[Recorded data]
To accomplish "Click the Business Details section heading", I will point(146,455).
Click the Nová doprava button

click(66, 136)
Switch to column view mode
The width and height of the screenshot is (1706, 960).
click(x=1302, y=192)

**REQUIREMENTS**
Write out all of the entries above line for line, with no changes.

**WRITTEN REPLY**
To accomplish "Click the Business Details section heading", I will point(146,455).
Click the Nová doprava button

click(66, 136)
Switch to column view mode
The width and height of the screenshot is (1706, 960).
click(x=1302, y=192)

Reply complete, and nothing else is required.